Data section START

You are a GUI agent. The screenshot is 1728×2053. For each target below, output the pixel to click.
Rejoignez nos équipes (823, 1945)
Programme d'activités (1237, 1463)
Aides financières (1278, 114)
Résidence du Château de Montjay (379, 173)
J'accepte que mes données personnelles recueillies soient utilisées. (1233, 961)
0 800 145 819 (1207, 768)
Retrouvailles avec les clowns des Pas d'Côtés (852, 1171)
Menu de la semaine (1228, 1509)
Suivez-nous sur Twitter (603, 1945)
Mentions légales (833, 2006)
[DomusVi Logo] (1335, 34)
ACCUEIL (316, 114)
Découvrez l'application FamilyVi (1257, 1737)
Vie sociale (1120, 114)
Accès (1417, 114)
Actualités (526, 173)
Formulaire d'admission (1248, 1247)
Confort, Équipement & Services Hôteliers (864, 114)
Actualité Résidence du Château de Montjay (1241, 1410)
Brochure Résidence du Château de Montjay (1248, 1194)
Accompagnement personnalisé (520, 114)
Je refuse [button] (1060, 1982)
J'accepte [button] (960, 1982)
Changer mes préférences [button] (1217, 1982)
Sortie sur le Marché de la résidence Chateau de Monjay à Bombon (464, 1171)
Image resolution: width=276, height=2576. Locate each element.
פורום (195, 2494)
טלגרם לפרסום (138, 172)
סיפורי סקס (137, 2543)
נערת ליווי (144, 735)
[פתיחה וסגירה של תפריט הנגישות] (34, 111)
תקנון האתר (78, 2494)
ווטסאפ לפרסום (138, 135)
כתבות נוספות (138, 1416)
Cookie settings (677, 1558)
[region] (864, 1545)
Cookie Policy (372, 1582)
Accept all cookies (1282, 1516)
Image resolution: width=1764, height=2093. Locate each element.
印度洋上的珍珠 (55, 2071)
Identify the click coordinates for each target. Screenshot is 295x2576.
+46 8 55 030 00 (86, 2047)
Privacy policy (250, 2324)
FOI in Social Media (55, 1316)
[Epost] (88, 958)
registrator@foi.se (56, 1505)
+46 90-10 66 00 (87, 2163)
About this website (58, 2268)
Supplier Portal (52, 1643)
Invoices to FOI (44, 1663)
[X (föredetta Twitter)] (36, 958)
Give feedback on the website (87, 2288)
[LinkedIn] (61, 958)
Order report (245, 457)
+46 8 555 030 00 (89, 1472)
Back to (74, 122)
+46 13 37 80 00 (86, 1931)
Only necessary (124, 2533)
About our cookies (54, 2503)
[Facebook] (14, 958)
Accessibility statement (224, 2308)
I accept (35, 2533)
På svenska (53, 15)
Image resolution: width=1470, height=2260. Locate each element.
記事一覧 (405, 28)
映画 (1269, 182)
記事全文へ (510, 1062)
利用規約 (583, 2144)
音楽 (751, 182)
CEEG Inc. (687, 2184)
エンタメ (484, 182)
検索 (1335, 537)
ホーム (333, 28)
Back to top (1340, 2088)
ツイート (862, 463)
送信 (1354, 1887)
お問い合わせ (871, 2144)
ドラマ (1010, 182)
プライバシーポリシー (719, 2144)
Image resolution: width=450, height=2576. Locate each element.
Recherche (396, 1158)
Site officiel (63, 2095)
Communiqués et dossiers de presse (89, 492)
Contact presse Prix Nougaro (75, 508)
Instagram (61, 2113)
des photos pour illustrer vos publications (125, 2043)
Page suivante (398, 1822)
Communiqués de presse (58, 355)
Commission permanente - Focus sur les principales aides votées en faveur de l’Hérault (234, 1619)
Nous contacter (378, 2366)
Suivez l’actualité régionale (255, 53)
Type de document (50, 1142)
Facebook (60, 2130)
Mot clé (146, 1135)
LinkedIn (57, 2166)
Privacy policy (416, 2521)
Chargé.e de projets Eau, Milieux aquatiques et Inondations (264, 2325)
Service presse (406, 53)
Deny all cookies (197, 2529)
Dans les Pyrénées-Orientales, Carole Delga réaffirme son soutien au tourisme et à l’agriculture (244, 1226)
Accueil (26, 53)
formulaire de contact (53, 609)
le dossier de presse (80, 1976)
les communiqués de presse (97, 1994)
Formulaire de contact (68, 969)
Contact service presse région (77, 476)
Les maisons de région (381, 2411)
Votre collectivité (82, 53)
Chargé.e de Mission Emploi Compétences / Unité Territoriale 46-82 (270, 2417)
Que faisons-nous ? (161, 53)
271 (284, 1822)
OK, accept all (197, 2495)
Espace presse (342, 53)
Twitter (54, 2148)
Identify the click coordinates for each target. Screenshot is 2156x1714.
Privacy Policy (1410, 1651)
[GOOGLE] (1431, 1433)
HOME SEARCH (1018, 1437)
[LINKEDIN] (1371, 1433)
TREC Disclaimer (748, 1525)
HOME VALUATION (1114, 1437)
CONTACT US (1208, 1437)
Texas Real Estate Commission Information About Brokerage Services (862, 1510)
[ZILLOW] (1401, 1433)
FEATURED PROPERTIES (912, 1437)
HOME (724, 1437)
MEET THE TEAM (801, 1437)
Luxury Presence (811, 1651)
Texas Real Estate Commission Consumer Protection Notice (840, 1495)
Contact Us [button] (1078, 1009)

Data section END

» **What the exercise asks**: In the listing above, find the line holding "00 (86, 1931)" and the line holding "ホーム (333, 28)", then output those two lines and every line between them exactly.

» **Solution below**:
+46 13 37 80 00 (86, 1931)
Only necessary (124, 2533)
About our cookies (54, 2503)
[Facebook] (14, 958)
Accessibility statement (224, 2308)
I accept (35, 2533)
På svenska (53, 15)
Image resolution: width=1470, height=2260. Locate each element.
記事一覧 (405, 28)
映画 (1269, 182)
記事全文へ (510, 1062)
利用規約 (583, 2144)
音楽 (751, 182)
CEEG Inc. (687, 2184)
エンタメ (484, 182)
検索 (1335, 537)
ホーム (333, 28)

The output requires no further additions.